Fort Peck Lake in northeastern Montana is a vast reservoir with plenty of walleye and smallmouth bass. And it’s where part-time fishing guide Josh Johnson caught the bronzeback of his dreams on Tuesday.
“I always wanted to catch a fish for the record book, and since 2017 I was chasing the small Montana record,” Johnson said. Outdoor living. “I guide part-time on the lake [when I’m not at] my job in the oil field in North Dakota, and I know the lake very well.”
Johnson, who lives in Williston, North Dakota, went to Fort Peck on Tuesday for a promotional trip with an fishing company. He was out fishing with Rob Doke Swate Fishing Companycameraman Cody Adams and tournament angler John Hunter.
“We were in my 23-foot Skeeter, and we were really hitting the smallmouths that day,” Johnson says. “We had a bag of five fish over 30 pounds, with lots of 5- and 6-pounders. I estimate we caught about thirty bass that day.”
Read next: The best lures for smallmouth bass, tested and reviewed
Johnson says that shortly after 5 p.m., when the day was almost over, he picked up the bait casting rod that Hunter had just used to catch another 5-pounder. It was fitted with a ¾-ounce brown-green jig on 12-pound fluorocarbon line.

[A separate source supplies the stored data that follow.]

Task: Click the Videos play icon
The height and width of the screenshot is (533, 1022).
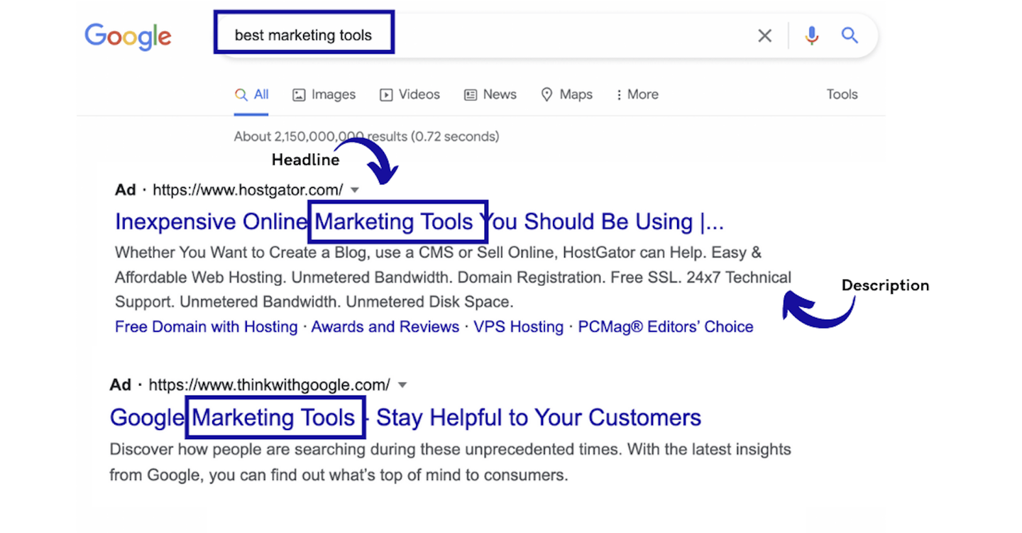Action: coord(386,94)
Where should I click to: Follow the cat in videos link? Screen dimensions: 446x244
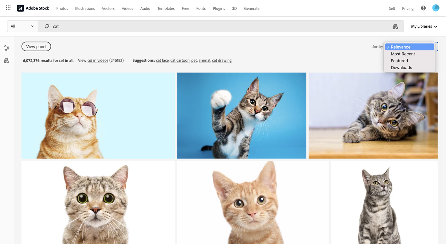(x=98, y=61)
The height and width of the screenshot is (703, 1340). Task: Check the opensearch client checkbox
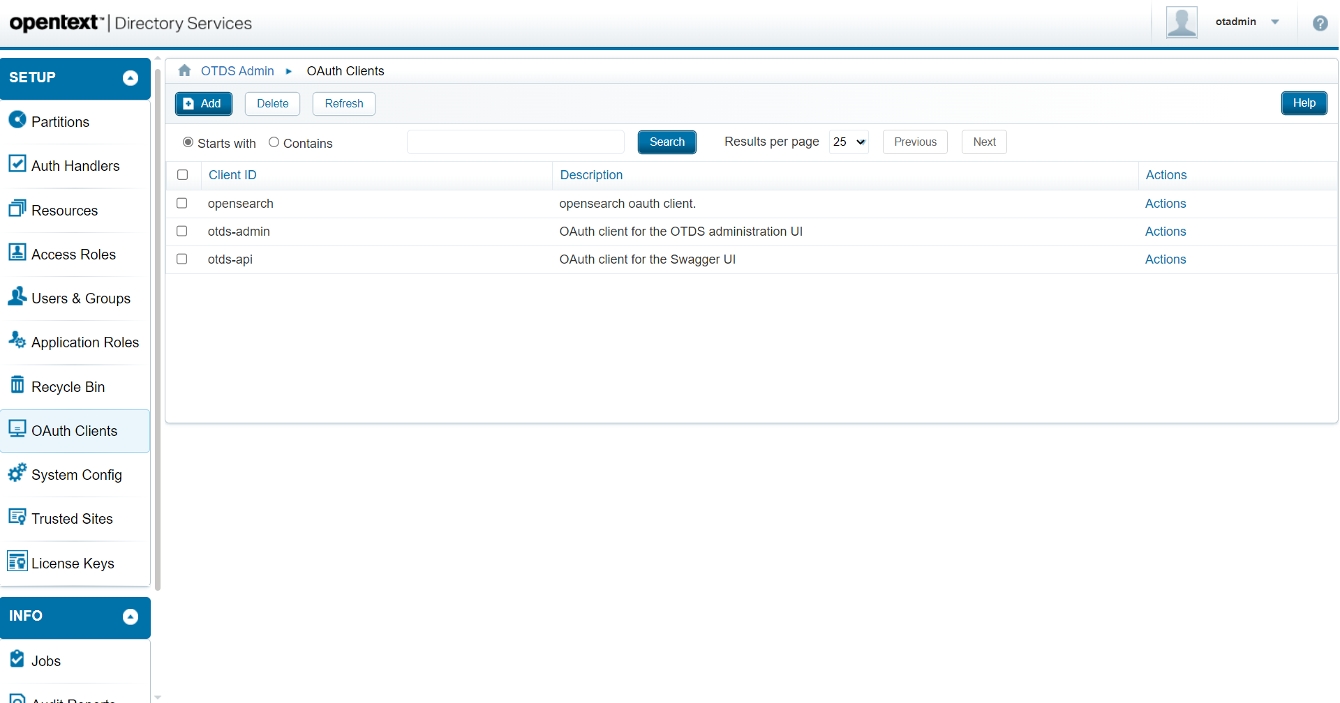tap(182, 203)
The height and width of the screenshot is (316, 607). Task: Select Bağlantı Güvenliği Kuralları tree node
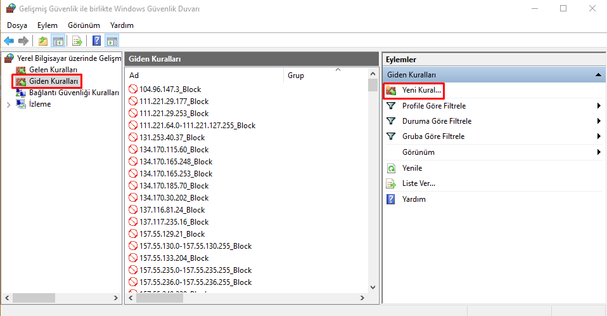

“I cast to a rocky spot in the main lake where I fish regularly when conditions are right,” says Johnson, owner Fishcast fishing guide service. “I caught a small bass and about three casts later I got hit, but the fish dropped the lure. Then the jig just felt heavy, so the bass must have come back to hit the jig [again.]”
The fish ran straight towards the boat and then went deep. A few minutes later, Johnson worked it up for everyone in the boat to see.
“It was a short, intense fight, and when Rob lifted him into the boat, I couldn’t believe it,” Johnson said. “I put a measuring tape on it and it was over two feet long. I had never caught a smallmouth for that long and I thought it might be a record. But the bass were long and lean, not short and blocky like most of the big smallmouths from Fort Peck.
Johnson weighed the bass on a hand scale he had in the boat. It showed that the fish weighed more than 4.5 kilos – enough to set a new record in Montana. (The current record of 7.84 pounds was also caught at Fort Peck Reservoir in 2020.)
Johnson placed the lunker in his boat’s livewell and ran straight to a nearby marina, where they placed the bass on certified scales. It weighed 8.4 pounds and was 22.4 inches long. Johnson says he has already filed the paperwork and is waiting for the state to approve the new record.
After weighing the bass, Johnson returned it to its life, ran to a deep-water structure in the lake and released the fish.
Read next: “I wasn’t going to kill that bass.” Tournament Angler May Release State Record Smallmouth
“I released that fish and it quickly swam away,” said Johnson, who plans to have a replica mount made. “I know where I released it, and maybe in a year I can revisit it and maybe break my own record.”